Zombie banks are creatures of financial repression, in which central banks keep debt-burdened banks, corporations and households on life support, instead of allowing nature to take its course and creative destruction to do its work.

It is dangerous to allow large numbers of technically dead banks to continue operating, as American policymakers concluded during the savings and loan crisis (S&L) — when the phrase zombie bank was first coined by Edward Kane of Boston College in 1987. By not liquidating zombie banks, investors’ capital is trapped, instead of being put to more productive use. Rather than strengthening healthy companies and supporting economic recovery, zombie banks prop up rotting corporations. By distorting market mechanisms, the resulting misallocation of resources weakens the whole financial system.

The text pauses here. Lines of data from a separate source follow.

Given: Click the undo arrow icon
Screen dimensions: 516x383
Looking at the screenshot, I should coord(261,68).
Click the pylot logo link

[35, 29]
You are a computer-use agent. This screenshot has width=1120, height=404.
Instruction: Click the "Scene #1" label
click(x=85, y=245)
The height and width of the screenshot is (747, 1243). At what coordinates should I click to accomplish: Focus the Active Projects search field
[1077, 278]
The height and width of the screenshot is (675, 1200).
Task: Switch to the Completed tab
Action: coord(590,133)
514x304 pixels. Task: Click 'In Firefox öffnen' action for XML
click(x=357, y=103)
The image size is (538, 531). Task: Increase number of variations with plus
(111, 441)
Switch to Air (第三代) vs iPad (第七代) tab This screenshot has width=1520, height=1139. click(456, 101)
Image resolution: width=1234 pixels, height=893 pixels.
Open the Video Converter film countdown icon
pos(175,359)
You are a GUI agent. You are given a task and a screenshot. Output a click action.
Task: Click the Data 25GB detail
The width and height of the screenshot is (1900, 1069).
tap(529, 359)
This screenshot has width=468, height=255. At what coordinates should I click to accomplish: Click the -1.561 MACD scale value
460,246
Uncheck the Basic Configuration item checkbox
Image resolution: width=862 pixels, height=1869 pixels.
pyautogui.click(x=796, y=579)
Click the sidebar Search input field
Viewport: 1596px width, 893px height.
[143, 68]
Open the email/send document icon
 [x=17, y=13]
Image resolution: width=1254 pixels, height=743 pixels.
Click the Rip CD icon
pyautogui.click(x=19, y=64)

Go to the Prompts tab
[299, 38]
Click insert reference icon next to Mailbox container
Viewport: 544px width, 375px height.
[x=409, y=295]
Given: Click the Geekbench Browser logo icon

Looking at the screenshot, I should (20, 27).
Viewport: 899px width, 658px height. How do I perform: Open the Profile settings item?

When its real estate bubble collapsed in 1990, Japan kept its insolvent banks going, rather than recapitalizing them or letting them go bust, as the U.S. did during the S&L crisis. Nearly 30 years later, Japan's zombie banks still have large amounts of non-performing loans on their books. Instead of helping Japan to recover, these banks locked its economy into a deflationary trap it has never escaped from.

Zombie Banks in Europe

In its desperation to avoid becoming Japan after the 2008 global financial crisis, the eurozone made the same mistake. Zombie banks, stuffed with toxic liabilities, have increased lending to existing impaired borrowers, instead of financially healthy or new borrowers. This zombie lending behavior by distressed banks, to avoid realizing losses on outstanding loans, has led to a significant misallocation of credit, which has hurt creditworthy firms. No other economy has taken longer to recover.

The European Central Bank has warned that debt sustainability is the biggest risk to financial stability, if interest rates rise. In other words, zombie banks that are dependent on ECB liquidity may be unable to absorb the losses if zombie companies, that have also only survived thanks to the ECB’s regime of artificially cheap finance, go under. Europe's banks are still sitting on $1 trillion of dud loans.

America's Recapitalized Banks Are Still Vulnerable

Bank stress tests were more rigorous in the U.S. than in Europe, in the wake of the financial crisis. They forced the weakest banks to raise private capital and sell off toxic legacy assets. But there may be just as many zombie firms, whose interest expenses exceed earnings before interest and taxes, stalking the economy in America as there are in Europe, according to the Bank of International Settlements. So, quantitative easing may have only postponed the day when banks in Europe and America will have to write-off bad debt.